Mariko Silver Speaks about U.S.-India Relations
Bennington College President Mariko Silver recently spoke at a meeting of the Council on Foreign Relations’ Higher Education Working Group on Global Issues at the CFR headquarters in New York. The working group is exploring the role of colleges and universities in a changing world and how institutions can better meet the challenges of globalization.
Silver spoke about U.S.-India relations and the findings of the recent CFR-sponsored independent task force, of which she was a member. She joined Alyssa Ayres, a senior fellow for India, Pakistan, and South Asia at CFR, and Marshall M. Bouton, a senior fellow for Asia Society Policy Institute and the president emeritus of the Chicago Council on Global Affairs. The conversation was moderated by Michelle Caruso-Cabrera, chief international correspondent at CNBC.
The task force’s report, Working With a Rising India: A Joint Venture for the New Century, was released in November.
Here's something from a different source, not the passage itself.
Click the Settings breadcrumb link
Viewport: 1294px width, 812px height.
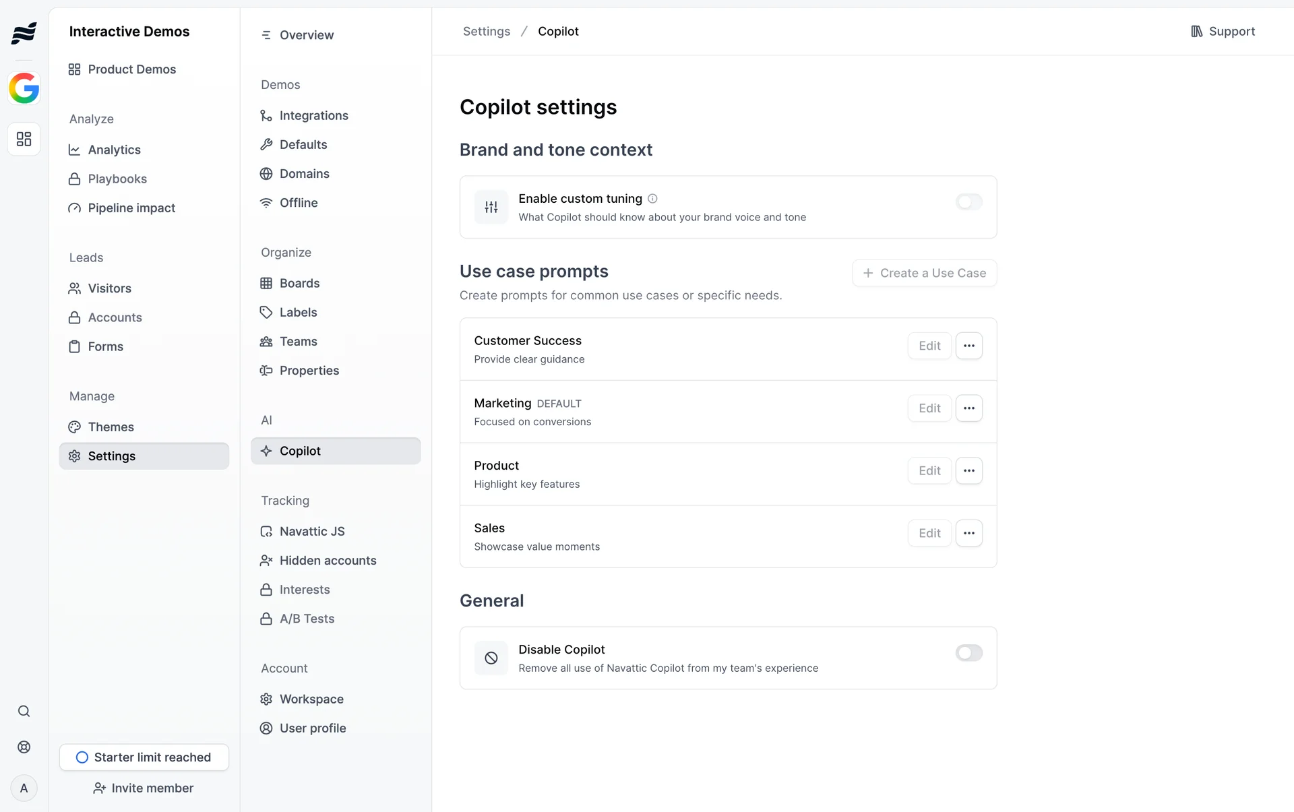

It asserted that: "A rising India offers one of the most substantial opportunities to advance American national interests over the next two decades.”
The report recommended that "U.S. policymakers [should] explicitly emphasize a 'joint-venture' model for U.S.-India relations, focused on a slate of shared pursuits on which interests converge—and with clear mechanisms for coordinating and managing the known and expected disagreements."
The task force was chaired by Charles R. Kaye, co-chief executive officer of the private equity firm Warburg Pincus and former chairman of the U.S.-India Business Council, and Joseph S. Nye Jr., distinguished service professor and former dean of the Harvard Kennedy School.